寒冷感受性TRPM8変異発現:COPD・喘息などの寒冷悪化の病態の説明?
2008年 09月 18日
Human Lung Epithelial Cells Express a Functional Cold-Sensing TRPM8 Variant
American Journal of Respiratory Cell and Molecular Biology. Vol. 39, pp. 466-474, 2008
いくつかのtransient receptor potential (TRP) ion channelは大気温度変化を senseし、反応する。そして、TRPチャンネルの化学的アゴニスト、メントールやカプサイシンを含め気温変化の感覚をもたらす。
TRPM8は、寒冷、メントール感受性イオンチャンネルで温度・化学的刺激を神経シグナルに変え、cooling/coldの感覚をもたらす。
しかし、非神経細胞や組織におけるTRPM8受容体の発現・機能は未だ未知の領域
ヒト気管支上皮細胞のTRPM8不完全変異について記載
TRPM8変異の発現をRT-PCR、クローニング、免疫組織染色で示し、受容体機能はプロトタイプのTRPM8アゴニスト、メントール、気温18度にさらされた細胞により特徴づけられる。
TRPM8変異は、まず気管支上皮小胞体膜内で発現され、活性化はthapsigarginで減衰し、細胞通過型TRPM8アンタゴニストであるN-(4-tert-butylphenyl)-4-(3-chloropyridin-2-yl)piperazine-1-carboxamideで減衰、そして、shRNA誘起性TRPM8発現の抑制をもたらす。

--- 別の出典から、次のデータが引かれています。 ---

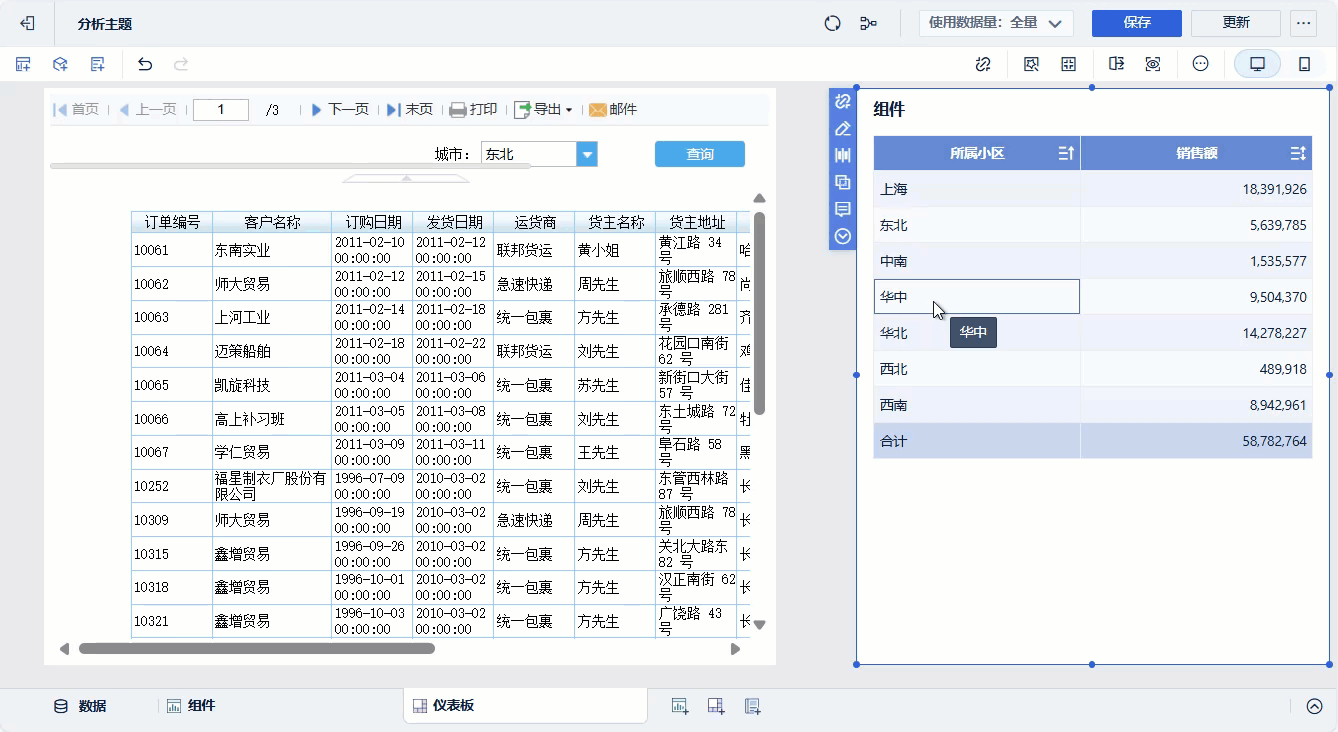Click the copy component icon on the floating toolbar
Screen dimensions: 1338x732
point(842,182)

肺
細胞内のTRPM8変異の活性化が、炎症性サイトカインのIL-6、IL-8と相まって促進。
この所見はTRPM8変異受容体が、冷気による呼吸器生理的状態の異常をもたらし、喘息による呼吸器冷気過敏状態の説明に一部なるのかもしれないという考察
TRP(transient receptor potential)は,受容体活性化カチオンチャネル(receptor-activated cation channel: RACC)の分子的実体として注目されていたが,最近では浸透圧,温度,酸化還元状態の変化など様々な外的要因にも応答し活性化されることもわかってきた.また,遺伝子欠損細胞などを用いた解析から,TRPチャネルは他の生体分子と機能的なシグナル複合体を形成し,自身のチャネル活性やCa2+流入によって惹起されるシグナル伝達を効率よく制御しており,増殖·分化や生存·死といった細胞応答を制御することが明らかになってきた.(http://www.jstage.jst.go.jp/article/fpj/121/4/121_223/_article/-char/ja)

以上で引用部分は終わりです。